To this day, New York City continues to be the gold standard of success for any artist. Whether you’re a singer, a musician, a painter, a poet, a novelist, or an actor, “making it” in New York City has been a key ambition for millions of people across all generations. And so, month after month, year after year, thousands upon thousands of those people flock to the big apple, starry-eyed in hope that their dreams will someday be fulfilled.
“If I can make it there, I’ll make it anywhere” — Frank Sinatra
Yet, as we all know, that doesn’t happen for the vast majority — A significant number of those individuals often give up early on in their attempts, overwhelmed with feelings of disappointment and discouragement. Another significant number will leave before any of their efforts even come close to fruition. A significant number will get very close, only to fall short before making their big break. And of course, then there’s that small percentage, the very select few who do finally reach some version of success (whatever that may look like to them) where they can bask in the fruits of their labor.
As for me, I moved to New York just about seven years ago. However, I didn’t come here with the sole intentions of being an artist or a creative-type — Frankly, I never even considered placing myself in that category. I came because I got a job right out of college and at the time, it didn’t really seem like there was a better option (or really any other option for that matter). It wasn’t until after a few years of living in New York that I even entertained the idea of doing something creative-focused.
Then, down the road, frustrated from my lack of fulfillment of work alone, I began writing in order to give myself something else to care about other than just my day job. Eventually, my writing took on a life of its own as my passion for writing grew stronger. I then began seeking outside opportunities to write for blogs and online publications.

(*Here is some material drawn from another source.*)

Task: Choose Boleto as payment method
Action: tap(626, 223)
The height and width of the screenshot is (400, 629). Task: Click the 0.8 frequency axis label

I took a stab at freelancing. I marketed myself on LinkedIn as a Writer. I invested heavily in writing articles on Medium. There was even a point where I legitimately thought to myself, “Hey, I could really do this for a living”. But, that thought was short-lived as the fear of the unknown took hold over me. I soon wiped that idea clean from my mind.
The thing is, once that fear started to settle in, my writing collectively started to take a turn for the worse. I started to care less about making anything happen through writing. I started to put less effort into writing and I nearly lost interest in it completely.
I felt inadequate, unmotivated, and irrelevant. Plus, the struggle to not compare myself to others was a losing battle in and of itself. Witnessing the overflow of new content that was published each day created this constant pressure for me to keep publishing [anything] to the point where the quality of my writing began to suffer due to the mass quantities in which I was producing.
I started to hate calling myself a Writer. I was ashamed to even consider myself as one. And the thing that I hated most was being a Writer in New York City. I hated knowing that there were so many others out there, just in this city alone, who were so much more talented, more intellectual, more creative, more focused, more driven than me. I hated it so much that I made myself become a statistic — I became another one of the many people who called it quits before things really started happening…Though, I wouldn’t say I’m down and out quite yet — After all, I did write this article.
Instead, I’d say, I’m taking it slow. I’m taking it down a few notches and I’m trying to find that raw passion that once drove me to writing in the first place. Maybe if I keep digging for that, then something good will come from it. Maybe.